* _TASK TO CARRY OUT_
What is needed here is an exact copy of all the data.

Stored data:
---------------
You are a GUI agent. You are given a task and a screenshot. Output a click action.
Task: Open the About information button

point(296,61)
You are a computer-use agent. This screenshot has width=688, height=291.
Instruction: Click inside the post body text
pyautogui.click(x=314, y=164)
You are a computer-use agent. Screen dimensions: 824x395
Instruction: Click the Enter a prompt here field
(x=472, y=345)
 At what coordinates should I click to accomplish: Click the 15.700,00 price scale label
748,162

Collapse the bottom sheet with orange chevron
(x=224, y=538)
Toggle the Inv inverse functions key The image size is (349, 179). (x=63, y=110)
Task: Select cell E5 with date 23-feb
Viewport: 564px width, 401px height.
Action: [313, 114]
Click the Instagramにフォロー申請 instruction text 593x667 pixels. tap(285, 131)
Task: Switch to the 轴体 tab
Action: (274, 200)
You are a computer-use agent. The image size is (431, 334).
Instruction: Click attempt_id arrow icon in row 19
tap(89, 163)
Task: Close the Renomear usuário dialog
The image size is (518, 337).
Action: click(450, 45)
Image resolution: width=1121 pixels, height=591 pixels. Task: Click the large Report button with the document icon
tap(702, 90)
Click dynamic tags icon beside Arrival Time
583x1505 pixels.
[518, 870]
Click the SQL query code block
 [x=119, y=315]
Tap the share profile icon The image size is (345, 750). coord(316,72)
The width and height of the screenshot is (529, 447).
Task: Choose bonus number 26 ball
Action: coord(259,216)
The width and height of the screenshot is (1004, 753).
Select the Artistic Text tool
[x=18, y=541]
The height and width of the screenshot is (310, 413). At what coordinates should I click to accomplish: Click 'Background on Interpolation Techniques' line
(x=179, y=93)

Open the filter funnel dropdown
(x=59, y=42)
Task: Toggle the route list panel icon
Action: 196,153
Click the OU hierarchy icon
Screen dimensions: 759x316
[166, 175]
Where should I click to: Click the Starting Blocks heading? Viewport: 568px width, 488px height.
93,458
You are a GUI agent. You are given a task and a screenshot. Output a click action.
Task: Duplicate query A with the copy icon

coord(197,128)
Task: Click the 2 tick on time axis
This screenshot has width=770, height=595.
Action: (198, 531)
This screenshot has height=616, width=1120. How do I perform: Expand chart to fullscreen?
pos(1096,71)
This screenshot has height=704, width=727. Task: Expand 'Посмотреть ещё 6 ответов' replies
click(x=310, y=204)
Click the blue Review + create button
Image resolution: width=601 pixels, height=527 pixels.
---------------
* _RESPONSE TO THE TASK_
You are a GUI agent. You are given a task and a screenshot. Output a click action.
Task: Open the About information button

point(296,61)
You are a computer-use agent. This screenshot has width=688, height=291.
Instruction: Click inside the post body text
pyautogui.click(x=314, y=164)
You are a computer-use agent. Screen dimensions: 824x395
Instruction: Click the Enter a prompt here field
(x=472, y=345)
 At what coordinates should I click to accomplish: Click the 15.700,00 price scale label
748,162

Collapse the bottom sheet with orange chevron
(x=224, y=538)
Toggle the Inv inverse functions key The image size is (349, 179). (x=63, y=110)
Task: Select cell E5 with date 23-feb
Viewport: 564px width, 401px height.
Action: [313, 114]
Click the Instagramにフォロー申請 instruction text 593x667 pixels. tap(285, 131)
Task: Switch to the 轴体 tab
Action: (274, 200)
You are a computer-use agent. The image size is (431, 334).
Instruction: Click attempt_id arrow icon in row 19
tap(89, 163)
Task: Close the Renomear usuário dialog
The image size is (518, 337).
Action: click(450, 45)
Image resolution: width=1121 pixels, height=591 pixels. Task: Click the large Report button with the document icon
tap(702, 90)
Click dynamic tags icon beside Arrival Time
583x1505 pixels.
[518, 870]
Click the SQL query code block
 [x=119, y=315]
Tap the share profile icon The image size is (345, 750). coord(316,72)
The width and height of the screenshot is (529, 447).
Task: Choose bonus number 26 ball
Action: coord(259,216)
The width and height of the screenshot is (1004, 753).
Select the Artistic Text tool
[x=18, y=541]
The height and width of the screenshot is (310, 413). At what coordinates should I click to accomplish: Click 'Background on Interpolation Techniques' line
(x=179, y=93)

Open the filter funnel dropdown
(x=59, y=42)
Task: Toggle the route list panel icon
Action: 196,153
Click the OU hierarchy icon
Screen dimensions: 759x316
[166, 175]
Where should I click to: Click the Starting Blocks heading? Viewport: 568px width, 488px height.
93,458
You are a GUI agent. You are given a task and a screenshot. Output a click action.
Task: Duplicate query A with the copy icon

coord(197,128)
Task: Click the 2 tick on time axis
This screenshot has width=770, height=595.
Action: (198, 531)
This screenshot has height=616, width=1120. How do I perform: Expand chart to fullscreen?
pos(1096,71)
This screenshot has height=704, width=727. Task: Expand 'Посмотреть ещё 6 ответов' replies
click(x=310, y=204)
Click the blue Review + create button
Image resolution: width=601 pixels, height=527 pixels.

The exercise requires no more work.